INPUT DATA:
>>>>>
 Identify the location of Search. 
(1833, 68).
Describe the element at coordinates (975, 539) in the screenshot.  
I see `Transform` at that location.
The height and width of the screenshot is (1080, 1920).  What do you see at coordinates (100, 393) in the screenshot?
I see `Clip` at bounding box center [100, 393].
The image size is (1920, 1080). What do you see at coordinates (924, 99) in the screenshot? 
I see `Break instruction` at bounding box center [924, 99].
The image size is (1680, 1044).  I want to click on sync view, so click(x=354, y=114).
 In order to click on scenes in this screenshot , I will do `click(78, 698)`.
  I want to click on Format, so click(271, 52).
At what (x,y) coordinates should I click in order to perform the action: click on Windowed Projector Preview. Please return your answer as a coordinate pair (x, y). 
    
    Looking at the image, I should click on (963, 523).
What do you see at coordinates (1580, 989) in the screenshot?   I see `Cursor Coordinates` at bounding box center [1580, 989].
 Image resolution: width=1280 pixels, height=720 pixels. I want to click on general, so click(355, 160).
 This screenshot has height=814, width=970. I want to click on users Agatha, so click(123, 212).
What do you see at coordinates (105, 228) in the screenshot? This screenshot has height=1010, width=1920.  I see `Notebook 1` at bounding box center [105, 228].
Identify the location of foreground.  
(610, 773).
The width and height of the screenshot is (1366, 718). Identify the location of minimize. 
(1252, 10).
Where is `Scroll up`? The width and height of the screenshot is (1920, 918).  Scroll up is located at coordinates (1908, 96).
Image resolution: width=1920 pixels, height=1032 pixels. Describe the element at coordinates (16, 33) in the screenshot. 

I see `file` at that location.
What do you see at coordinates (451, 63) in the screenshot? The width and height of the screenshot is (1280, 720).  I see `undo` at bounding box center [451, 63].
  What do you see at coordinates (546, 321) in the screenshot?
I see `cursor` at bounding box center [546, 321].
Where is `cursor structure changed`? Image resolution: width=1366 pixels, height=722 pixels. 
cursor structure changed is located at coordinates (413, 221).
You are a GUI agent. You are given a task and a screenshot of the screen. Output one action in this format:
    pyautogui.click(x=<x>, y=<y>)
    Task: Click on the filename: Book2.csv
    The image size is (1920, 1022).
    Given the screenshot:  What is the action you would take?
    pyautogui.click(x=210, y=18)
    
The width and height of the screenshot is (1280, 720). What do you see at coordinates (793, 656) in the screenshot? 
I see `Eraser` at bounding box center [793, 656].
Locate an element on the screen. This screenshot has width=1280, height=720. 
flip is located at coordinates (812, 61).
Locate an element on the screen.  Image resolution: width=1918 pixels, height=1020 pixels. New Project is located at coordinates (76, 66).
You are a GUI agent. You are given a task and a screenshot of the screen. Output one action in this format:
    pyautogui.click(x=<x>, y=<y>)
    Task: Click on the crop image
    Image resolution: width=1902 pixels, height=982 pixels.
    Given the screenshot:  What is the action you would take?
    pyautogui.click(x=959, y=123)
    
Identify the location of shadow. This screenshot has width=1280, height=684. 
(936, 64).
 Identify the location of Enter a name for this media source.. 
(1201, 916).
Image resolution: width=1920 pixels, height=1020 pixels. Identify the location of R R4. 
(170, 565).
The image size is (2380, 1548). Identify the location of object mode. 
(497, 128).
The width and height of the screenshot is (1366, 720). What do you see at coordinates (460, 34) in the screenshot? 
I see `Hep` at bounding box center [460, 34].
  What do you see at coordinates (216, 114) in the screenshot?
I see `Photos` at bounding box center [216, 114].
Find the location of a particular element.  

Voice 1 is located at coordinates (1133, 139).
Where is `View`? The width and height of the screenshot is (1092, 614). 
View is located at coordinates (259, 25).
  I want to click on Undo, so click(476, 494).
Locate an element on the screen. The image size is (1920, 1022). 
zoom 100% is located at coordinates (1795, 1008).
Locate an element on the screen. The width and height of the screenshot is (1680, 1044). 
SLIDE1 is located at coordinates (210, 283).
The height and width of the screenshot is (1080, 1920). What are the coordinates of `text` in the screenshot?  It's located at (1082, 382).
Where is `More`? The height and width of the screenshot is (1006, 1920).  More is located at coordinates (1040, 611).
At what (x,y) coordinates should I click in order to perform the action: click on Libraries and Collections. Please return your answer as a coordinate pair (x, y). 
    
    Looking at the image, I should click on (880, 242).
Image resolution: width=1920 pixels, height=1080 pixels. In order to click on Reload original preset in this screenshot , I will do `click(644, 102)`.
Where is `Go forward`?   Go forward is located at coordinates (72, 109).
<<<<<
Rewrite the items above, putting "Find the position of" wherever "Identify the location of" appears and leaving everything else as it is.

 Find the position of Search. 
(1833, 68).
Describe the element at coordinates (975, 539) in the screenshot.  
I see `Transform` at that location.
The height and width of the screenshot is (1080, 1920).  What do you see at coordinates (100, 393) in the screenshot?
I see `Clip` at bounding box center [100, 393].
The image size is (1920, 1080). What do you see at coordinates (924, 99) in the screenshot? 
I see `Break instruction` at bounding box center [924, 99].
The image size is (1680, 1044).  I want to click on sync view, so click(x=354, y=114).
 In order to click on scenes in this screenshot , I will do `click(78, 698)`.
  I want to click on Format, so click(271, 52).
At what (x,y) coordinates should I click in order to perform the action: click on Windowed Projector Preview. Please return your answer as a coordinate pair (x, y). 
    
    Looking at the image, I should click on (963, 523).
What do you see at coordinates (1580, 989) in the screenshot?   I see `Cursor Coordinates` at bounding box center [1580, 989].
 Image resolution: width=1280 pixels, height=720 pixels. I want to click on general, so click(355, 160).
 This screenshot has height=814, width=970. I want to click on users Agatha, so click(123, 212).
What do you see at coordinates (105, 228) in the screenshot? This screenshot has height=1010, width=1920.  I see `Notebook 1` at bounding box center [105, 228].
Find the position of foreground.  
(610, 773).
The width and height of the screenshot is (1366, 718). Find the position of minimize. 
(1252, 10).
Where is `Scroll up`? The width and height of the screenshot is (1920, 918).  Scroll up is located at coordinates (1908, 96).
Image resolution: width=1920 pixels, height=1032 pixels. Describe the element at coordinates (16, 33) in the screenshot. 

I see `file` at that location.
What do you see at coordinates (451, 63) in the screenshot? The width and height of the screenshot is (1280, 720).  I see `undo` at bounding box center [451, 63].
  What do you see at coordinates (546, 321) in the screenshot?
I see `cursor` at bounding box center [546, 321].
Where is `cursor structure changed`? Image resolution: width=1366 pixels, height=722 pixels. 
cursor structure changed is located at coordinates (413, 221).
You are a GUI agent. You are given a task and a screenshot of the screen. Output one action in this format:
    pyautogui.click(x=<x>, y=<y>)
    Task: Click on the filename: Book2.csv
    The image size is (1920, 1022).
    Given the screenshot:  What is the action you would take?
    pyautogui.click(x=210, y=18)
    
The width and height of the screenshot is (1280, 720). What do you see at coordinates (793, 656) in the screenshot? 
I see `Eraser` at bounding box center [793, 656].
Locate an element on the screen. This screenshot has width=1280, height=720. 
flip is located at coordinates (812, 61).
Locate an element on the screen.  Image resolution: width=1918 pixels, height=1020 pixels. New Project is located at coordinates (76, 66).
You are a GUI agent. You are given a task and a screenshot of the screen. Output one action in this format:
    pyautogui.click(x=<x>, y=<y>)
    Task: Click on the crop image
    Image resolution: width=1902 pixels, height=982 pixels.
    Given the screenshot:  What is the action you would take?
    pyautogui.click(x=959, y=123)
    
Find the position of shadow. This screenshot has width=1280, height=684. 
(936, 64).
 Find the position of Enter a name for this media source.. 
(1201, 916).
Image resolution: width=1920 pixels, height=1020 pixels. Find the position of R R4. 
(170, 565).
The image size is (2380, 1548). Find the position of object mode. 
(497, 128).
The width and height of the screenshot is (1366, 720). What do you see at coordinates (460, 34) in the screenshot? 
I see `Hep` at bounding box center [460, 34].
  What do you see at coordinates (216, 114) in the screenshot?
I see `Photos` at bounding box center [216, 114].
Find the location of a particular element.  

Voice 1 is located at coordinates (1133, 139).
Where is `View`? The width and height of the screenshot is (1092, 614). 
View is located at coordinates (259, 25).
  I want to click on Undo, so click(476, 494).
Locate an element on the screen. The image size is (1920, 1022). 
zoom 100% is located at coordinates (1795, 1008).
Locate an element on the screen. The width and height of the screenshot is (1680, 1044). 
SLIDE1 is located at coordinates (210, 283).
The height and width of the screenshot is (1080, 1920). What are the coordinates of `text` in the screenshot?  It's located at (1082, 382).
Where is `More`? The height and width of the screenshot is (1006, 1920).  More is located at coordinates (1040, 611).
At what (x,y) coordinates should I click in order to perform the action: click on Libraries and Collections. Please return your answer as a coordinate pair (x, y). 
    
    Looking at the image, I should click on (880, 242).
Image resolution: width=1920 pixels, height=1080 pixels. In order to click on Reload original preset in this screenshot , I will do `click(644, 102)`.
Where is `Go forward`?   Go forward is located at coordinates (72, 109).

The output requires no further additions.